# Nature of the household requirement - ownership/rental agreement (820/201 application



## Helix (Oct 16, 2012)

Hello!

I have a question relating to the "nature of household" section on the application following a spouse visa.

My partner will be travelling to Australia on a 462 visa and if all goes to plan, we will be applying for an 820/801 visa in roughly 12 months and we are currently trying to prepare as best as possible for the momentous task ahead of us.
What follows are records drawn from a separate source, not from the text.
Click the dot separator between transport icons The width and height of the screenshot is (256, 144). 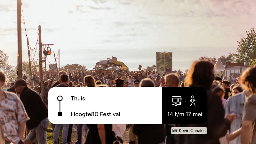[186, 101]
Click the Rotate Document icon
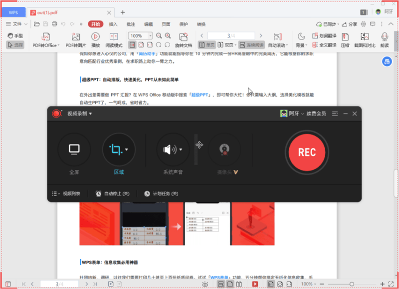The width and height of the screenshot is (399, 289). (184, 36)
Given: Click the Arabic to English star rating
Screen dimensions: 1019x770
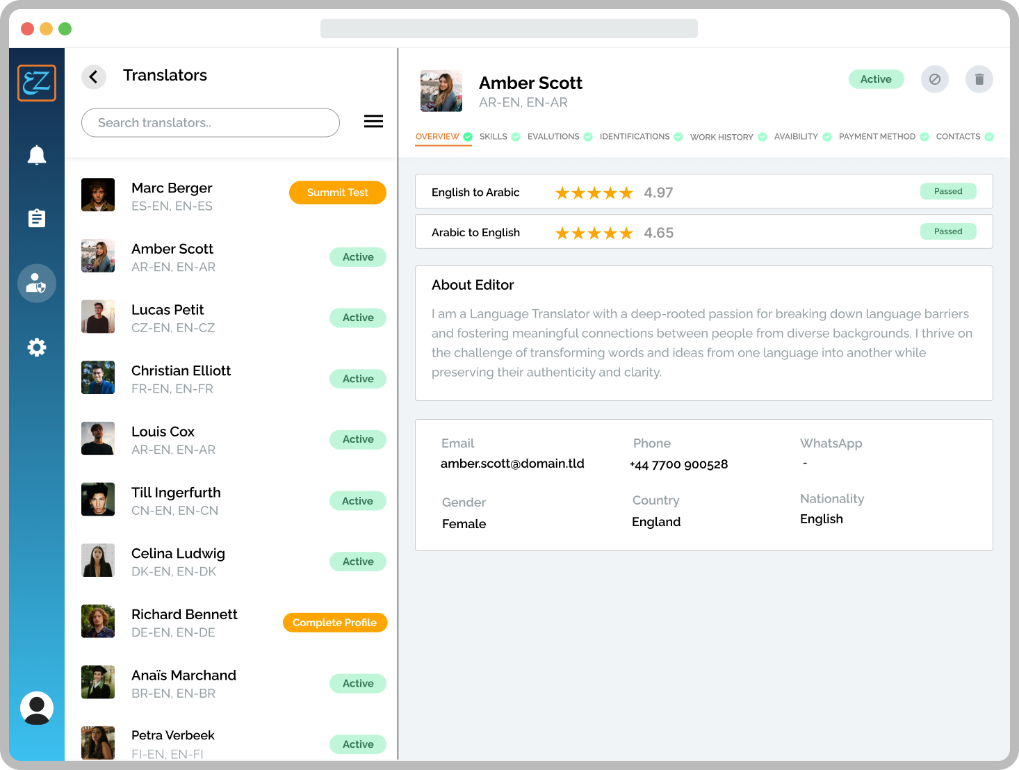Looking at the screenshot, I should [594, 233].
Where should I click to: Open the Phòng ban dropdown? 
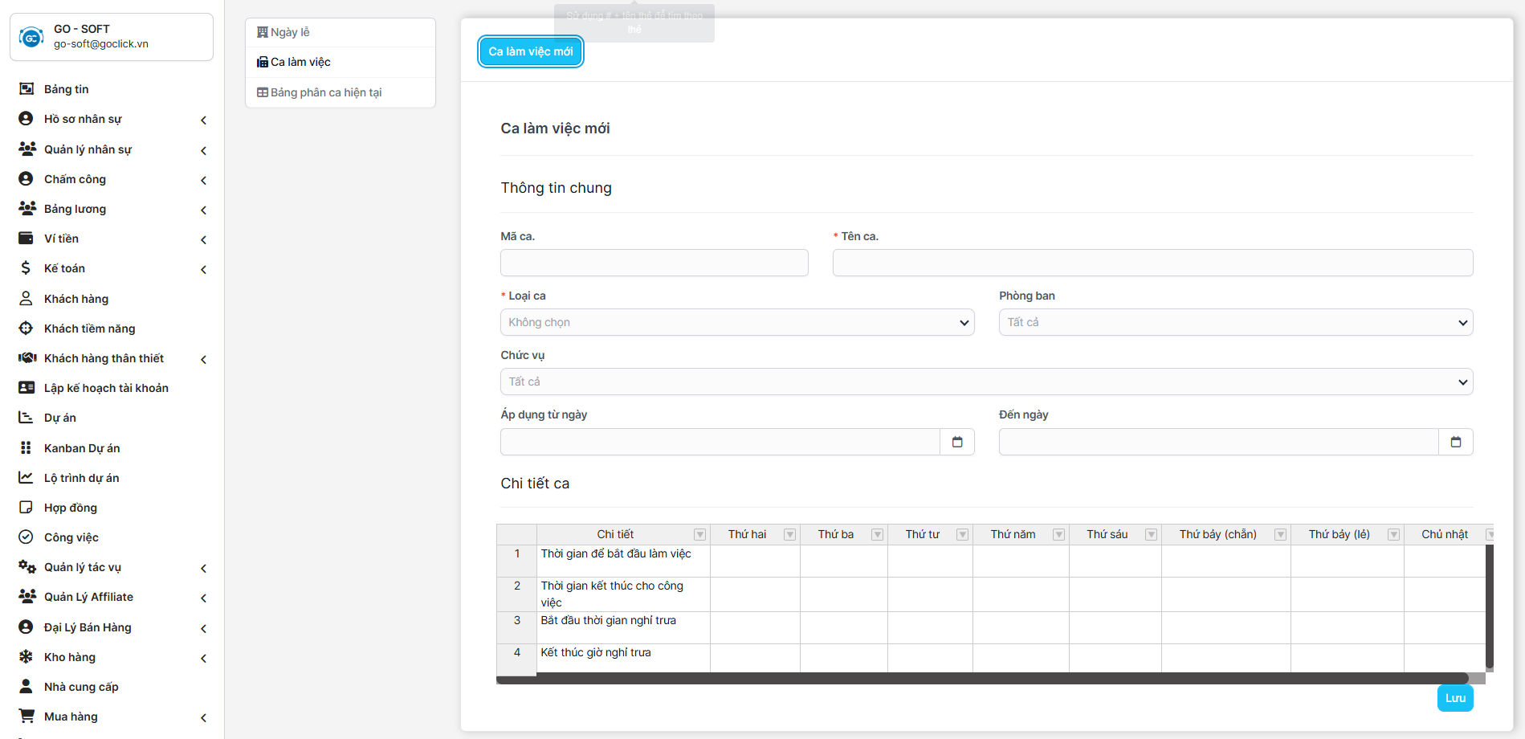point(1235,322)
We should have most, if not all, boxes ticked that they wpuld like to see on the requirements/recommendations, the only worry for us is the below:

The nature of the household

You will be asked to provide evidence that you and your partner share responsibilities within your household, including:

*• joint ownership or joint rental of the residence in which you live;*

I currently own my own apartment and she will be staying with me, so consequently we do not have a lease agreement and do not have joint ownership of the home (it's in my name only). We plan on sharing all other bills etc.

Is the above a mandatory requirement and does anyone see any issues with me being the sole home owner negatively impacting our application?

Many thanks,

Simon


----------



## Ausfil (Sep 18, 2012)

Hi,

My wife's 820 was just granted last August 20 2012 and we didn't have joint lease or owership only joint bank & electricity accounts.
I think they look at your relationship evidence as a whole and you don't have to have everything mentioned just enough to prove your genuine.
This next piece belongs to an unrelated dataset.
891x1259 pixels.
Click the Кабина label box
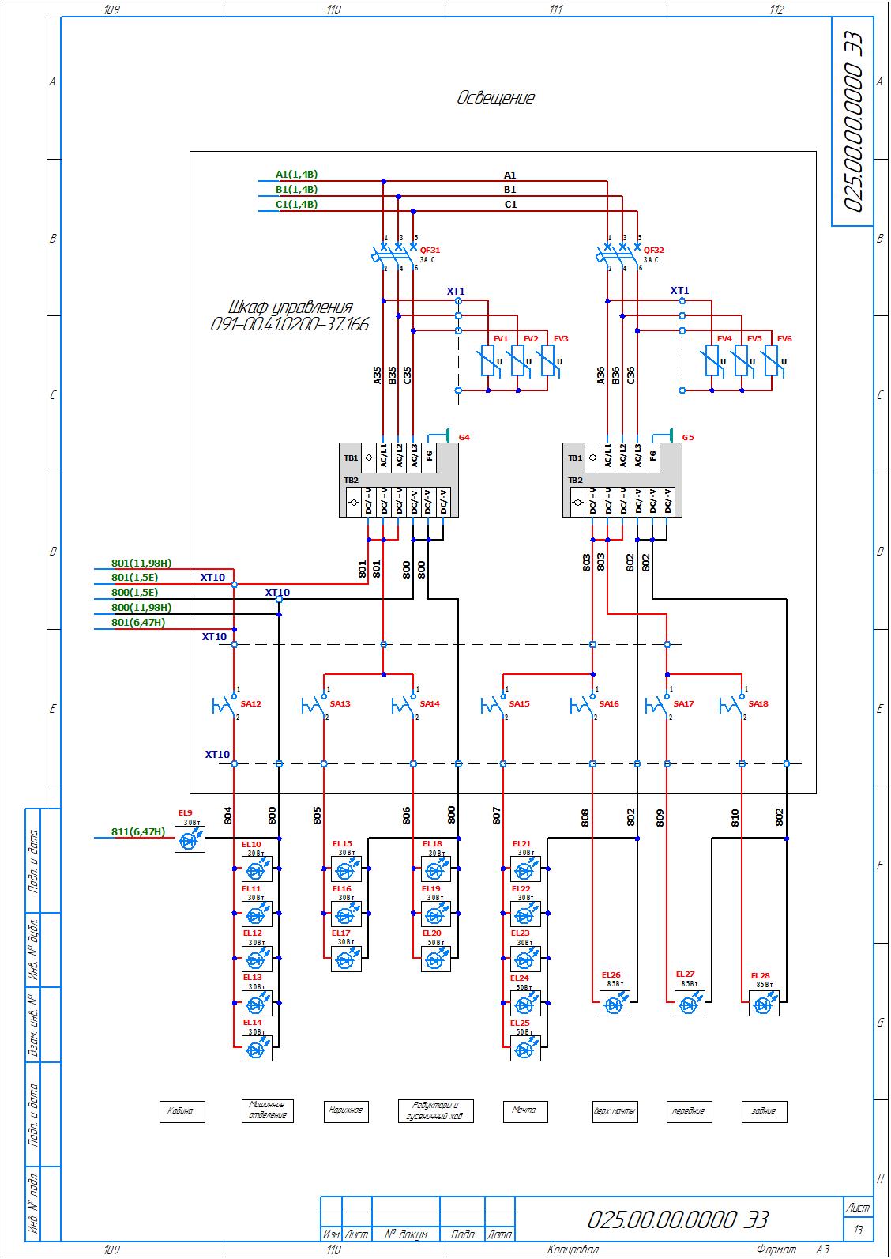(182, 1110)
My wife came to Australia on a PMV300 visa and we where married here so I don't know if that makes a difference for the evidence they are looking for.
Every case is different and every CO will have their own ideas of what they require as proof of relationship.

Goodluck

Regards
Ausfil


----------



## dingo144 (Dec 5, 2011)

it's not a mandatory requirement...I can only second Ausfil's statement...

The will look at all the evidence together and if you can proof other shared bills that's fine...they will not instist on that....what you could try though is put your partners name on insurance policies...like car/contents etc...also you can nominate her for superannuation beneficiar (she can do the same with you) and authorize her on accounts like gas or energy...get some written proof of this and hand it in as evidence

All the best!!

Cheers


----------